── TEXT BLOCK ──

Study casts doubt on HDL as an independent cardiovascular disease risk factor

blood specimen

MONDAY, Oct. 31, 2016 (HealthDay News) -- Low and high levels of high-density lipoprotein (HDL) cholesterol are linked to increased mortality risk, according to a study published in the Nov. 8 issue of the Journal of the American College of Cardiology.

The current findings are based on medical records and other data from 631,762 Ontario adults ages 40 and up. Over five years, 17,952 of them died.

The researchers found that men and women with low HDL levels were more likely to die during the study period, versus those with levels between 40 and 60 mg/dL. But they had increased risks of not only cardiovascular disease death, but also death from cancer or other causes. People with low HDL tended to have lower incomes and higher rates of smoking, diabetes, and hypertension. After the researchers accounted for those factors, low HDL was still linked to higher mortality rates. At the other end of the spectrum, people with very high HDL -- greater than 90 mg/dL -- faced increased risks of dying from non-cardiovascular causes.

"The association of HDL cholesterol levels with conditions that increase the risk of both cardiovascular and non-cardiovascular mortality cast doubt on its role as an independently modifiable risk factor," the authors write. "Future studies should examine specific aspects of HDL cholesterol, such as HDL particle size, subclasses, and function to identify correlates of cardiovascular risk that may be amenable to therapeutic intervention."

───
── RECORDED DATA ──

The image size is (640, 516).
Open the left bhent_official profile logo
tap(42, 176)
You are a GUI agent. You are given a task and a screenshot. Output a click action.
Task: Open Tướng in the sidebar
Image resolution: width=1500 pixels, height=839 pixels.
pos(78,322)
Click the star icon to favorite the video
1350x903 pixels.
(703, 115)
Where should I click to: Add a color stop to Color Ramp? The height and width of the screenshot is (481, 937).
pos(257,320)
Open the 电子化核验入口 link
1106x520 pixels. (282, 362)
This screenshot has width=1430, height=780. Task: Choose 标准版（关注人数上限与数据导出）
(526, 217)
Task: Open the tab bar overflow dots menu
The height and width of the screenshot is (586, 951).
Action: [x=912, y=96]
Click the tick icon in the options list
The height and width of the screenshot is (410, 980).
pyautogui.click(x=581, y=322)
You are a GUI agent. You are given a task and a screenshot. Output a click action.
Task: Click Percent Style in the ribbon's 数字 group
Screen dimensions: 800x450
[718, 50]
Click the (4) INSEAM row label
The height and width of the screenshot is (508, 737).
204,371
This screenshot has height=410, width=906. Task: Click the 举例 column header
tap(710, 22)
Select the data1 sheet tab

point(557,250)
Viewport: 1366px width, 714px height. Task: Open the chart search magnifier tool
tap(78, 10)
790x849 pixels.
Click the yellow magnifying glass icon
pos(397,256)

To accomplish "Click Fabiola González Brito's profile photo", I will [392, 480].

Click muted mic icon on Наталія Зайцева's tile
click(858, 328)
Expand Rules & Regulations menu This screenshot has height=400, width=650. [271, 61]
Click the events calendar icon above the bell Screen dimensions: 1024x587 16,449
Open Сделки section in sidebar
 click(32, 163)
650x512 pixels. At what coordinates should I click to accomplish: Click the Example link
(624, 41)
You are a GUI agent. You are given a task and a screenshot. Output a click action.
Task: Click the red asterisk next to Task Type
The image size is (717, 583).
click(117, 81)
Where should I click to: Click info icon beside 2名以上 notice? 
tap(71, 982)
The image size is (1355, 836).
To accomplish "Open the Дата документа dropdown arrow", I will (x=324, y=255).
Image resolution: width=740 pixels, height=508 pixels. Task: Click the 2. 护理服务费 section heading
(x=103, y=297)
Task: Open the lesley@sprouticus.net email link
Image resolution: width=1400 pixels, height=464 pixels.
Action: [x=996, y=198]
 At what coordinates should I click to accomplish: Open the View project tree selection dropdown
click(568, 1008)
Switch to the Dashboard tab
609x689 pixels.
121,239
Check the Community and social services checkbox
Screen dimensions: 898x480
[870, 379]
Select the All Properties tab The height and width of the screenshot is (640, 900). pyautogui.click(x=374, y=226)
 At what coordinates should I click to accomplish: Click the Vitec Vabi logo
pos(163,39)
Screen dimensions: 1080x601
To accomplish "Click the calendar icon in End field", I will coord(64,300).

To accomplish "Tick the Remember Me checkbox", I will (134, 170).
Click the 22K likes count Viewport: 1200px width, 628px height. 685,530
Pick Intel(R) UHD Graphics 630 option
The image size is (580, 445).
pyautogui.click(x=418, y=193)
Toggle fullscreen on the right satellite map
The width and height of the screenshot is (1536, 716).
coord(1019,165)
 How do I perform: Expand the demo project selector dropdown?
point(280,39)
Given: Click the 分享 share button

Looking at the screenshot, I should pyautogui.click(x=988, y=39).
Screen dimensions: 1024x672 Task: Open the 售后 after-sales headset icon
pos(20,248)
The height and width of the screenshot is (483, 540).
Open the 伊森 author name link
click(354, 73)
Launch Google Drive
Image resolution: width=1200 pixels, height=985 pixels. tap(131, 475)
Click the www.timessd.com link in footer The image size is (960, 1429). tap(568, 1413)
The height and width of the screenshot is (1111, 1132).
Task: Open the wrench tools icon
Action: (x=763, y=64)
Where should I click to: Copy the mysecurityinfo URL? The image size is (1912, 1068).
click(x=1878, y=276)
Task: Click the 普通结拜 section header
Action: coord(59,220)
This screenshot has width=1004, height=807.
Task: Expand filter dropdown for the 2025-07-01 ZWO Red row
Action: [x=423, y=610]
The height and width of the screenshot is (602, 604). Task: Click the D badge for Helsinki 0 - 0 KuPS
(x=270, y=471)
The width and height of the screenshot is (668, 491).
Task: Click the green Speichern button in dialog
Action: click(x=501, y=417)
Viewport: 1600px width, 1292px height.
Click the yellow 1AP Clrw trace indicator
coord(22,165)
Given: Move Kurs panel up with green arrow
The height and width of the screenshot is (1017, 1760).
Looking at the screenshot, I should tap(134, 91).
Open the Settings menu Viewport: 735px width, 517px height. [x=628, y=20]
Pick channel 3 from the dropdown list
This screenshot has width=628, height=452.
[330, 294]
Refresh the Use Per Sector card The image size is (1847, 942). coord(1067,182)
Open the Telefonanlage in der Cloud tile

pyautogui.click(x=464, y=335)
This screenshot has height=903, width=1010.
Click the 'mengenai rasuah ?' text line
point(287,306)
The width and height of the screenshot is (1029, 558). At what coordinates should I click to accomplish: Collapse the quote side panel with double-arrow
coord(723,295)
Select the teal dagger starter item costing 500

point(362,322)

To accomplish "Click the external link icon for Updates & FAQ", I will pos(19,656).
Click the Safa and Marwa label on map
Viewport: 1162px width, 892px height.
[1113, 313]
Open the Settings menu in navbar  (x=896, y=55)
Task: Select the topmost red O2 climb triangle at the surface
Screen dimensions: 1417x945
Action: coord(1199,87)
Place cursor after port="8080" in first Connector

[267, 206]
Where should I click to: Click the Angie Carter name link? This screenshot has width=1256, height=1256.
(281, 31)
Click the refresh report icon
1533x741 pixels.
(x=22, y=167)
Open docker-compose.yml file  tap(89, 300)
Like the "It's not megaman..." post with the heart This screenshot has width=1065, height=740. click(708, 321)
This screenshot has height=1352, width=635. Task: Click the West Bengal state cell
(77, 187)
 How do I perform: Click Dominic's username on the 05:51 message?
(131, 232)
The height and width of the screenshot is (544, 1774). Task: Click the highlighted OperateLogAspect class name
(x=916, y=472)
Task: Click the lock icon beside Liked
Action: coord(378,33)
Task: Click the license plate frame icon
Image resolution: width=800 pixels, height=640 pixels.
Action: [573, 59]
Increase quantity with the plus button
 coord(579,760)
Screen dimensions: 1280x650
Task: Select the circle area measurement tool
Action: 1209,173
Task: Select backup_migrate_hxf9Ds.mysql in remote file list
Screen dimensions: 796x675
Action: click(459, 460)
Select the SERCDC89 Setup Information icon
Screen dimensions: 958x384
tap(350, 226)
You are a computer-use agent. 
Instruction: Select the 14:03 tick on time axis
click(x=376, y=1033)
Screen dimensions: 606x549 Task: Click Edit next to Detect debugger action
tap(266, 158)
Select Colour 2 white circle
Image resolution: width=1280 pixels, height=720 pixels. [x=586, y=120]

───

- [ACTIVITIES]:
1 – In the article on HDL cholesterol, what HDL level counted as very high?
2 – Reproduce the part of the article on HDL cholesterol between "blood specimen" and "College of Cardiology.", inclusive.

- [SOLUTIONS TO THE PROBLEMS]:
1 – Greater than 90 mg/dL.

2 –
blood specimen

MONDAY, Oct. 31, 2016 (HealthDay News) -- Low and high levels of high-density lipoprotein (HDL) cholesterol are linked to increased mortality risk, according to a study published in the Nov. 8 issue of the Journal of the American College of Cardiology.